なんかもう、グダグダになってきたような気もしますが、気のせいだと認識して頑張っていきたいと思います。


それでは、第三十六夜です。

どうぞ。


~四回戦の組み合わせ~


〈第一試合〉

No.15

至高の剣装ソードダンス

カルロス・シェイパー


VS


No.17

吸血姫ビフォーアフター

エルヴィネーゼ・マクスウェル




〈第二試合〉

No.12

雷電ピール

アクセル・プライム


VS


No.77

暗殺者アサシン

クラウド・エイト




〈第三試合〉

No.18

重量戦車マスファイア

リゼルグ・バージェスト


VS


No.19

二重身体サーヴァント

メアリー・アストレス




〈第四試合〉

No.21

ローラ・アルザス


VS


No.11

無限の檻コキュートス

セシル・フローラム



〜〜〜〜〜〜〜〜〜〜〜




「こうやって見てみると、No.21の人が一番弱そうに見えるのに、ランクから言えばクラウド先生が圧倒的に低いんだよなぁ……」

 四回戦進出者が映されている画面を見ながら、カイルは誰に言うともなしに呟いた。

「確かに……。実況の人が言ってたけど、先生は本当に異端児アウトローなんだね」

 隣にいたフィオナも、同じく見ながら同意する。

 二人は今、クラウド達とは別行動していた。

 四回戦が始まる前のお昼休みに、エルヴィネーゼからお昼のお誘いがあったが、断ったのだ。その時は理由を明確に言わなかったが、二人とも四回戦の重要さを識っていたので、部外者は立ち去ろうと思っていたのだ。

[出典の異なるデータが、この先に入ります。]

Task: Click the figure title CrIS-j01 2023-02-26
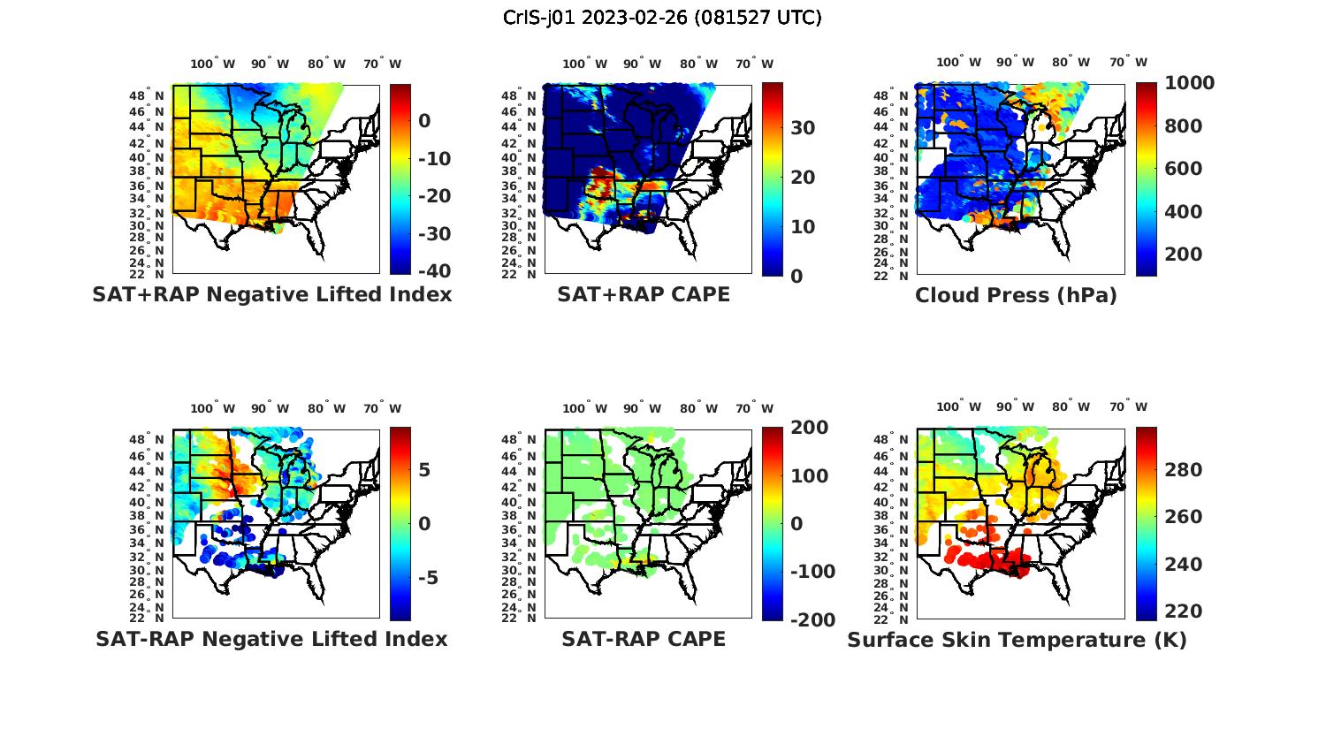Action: coord(662,18)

 そのため、集合時間を決めてこうして二人でいるというわけだ。

「んで、第一試合の勝者が明日の初戦でNo.3と……」

「第三試合の勝者がNo.5と、そして第四試合の勝者がNo.4のシャイナさんと闘うわけか……」

 二人は既に昼食を終え、集合時間には少しばかり早いが、もう戻ってきていた。当然クラウド達はまだ帰ってきておらず、待ちぼうけを喰っている。

「まあ、セシルさんの四回戦突破はある程度間違いないと見て……」

「気になるのは、第一試合と第三試合ね。どっちもそこまでランクに差はないから、勝敗がよく分かんないわ」

「エルヴィネーゼさんには是非とも勝ってほしいけど、シャイナさんの話だと、ランクの一つの違いが、実力では物凄い差らしいし」

「二つ名にも当てはまるのかしら、その法則?」

「二つ名にこそ、当てはまりそうだけど……」

 カイルは腕を組んでうーん、と唸る。

「正直、さっぱりだ」

「ふふ、確かにね」

 軽く微笑んでから、フィオナは何となく周囲を見渡した。集合時間にはまだあるので、クラウド達の姿形は見当たらない。

 それに気付いたカイルが、フィオナに尋ねる。

「どうした?」

「ん? んーん、別に」

 フィオナは首を振って、視線をカイルに戻した。

「それにしても、あ〜あ……」

 突然、カイルが嘆きだしたので、フィオナは目を見開いた。

「どうしたの、急に?」

「……この溜め息には二つの意味が含まれてる。どっちから聴く?」

 頭は項垂れたまま、視線だけフィオナに向ける。

「何と何があるの?」

「僕のことと、先生のこと」

「んじゃあ、先生のことから」

 即決だった。悩むそぶりすらなかった。

 ちょっと悲しそうな目をしながら、カイルは頭を上げた。

「いやな、先生は勿体ないなって……」

「勿体ない?」

「ああ。先生は、シャイナさんの言ってた理屈が通じないわけじゃん?」

 訊かれたフィオナは首を縦に振る。

「そうだね。シャイナさんも、先生は例外だ、みたいなこと言ってたし……」

「だろ? だからNo.12にも勝てるんじゃないかって期待してたんだよ」

 そこまで聞いて、フィオナはピーンときた。

「なるほど。先生が棄権しちゃうのが嫌なんだ」

 フィオナの閃きに、カイルは少し悩む。

「んー、嫌と言うよりは……ムカつく、かな」

 その答えに、フィオナは目を僅かにピクリとさせた。それに気付かず、カイルは人差し指を立てて続ける。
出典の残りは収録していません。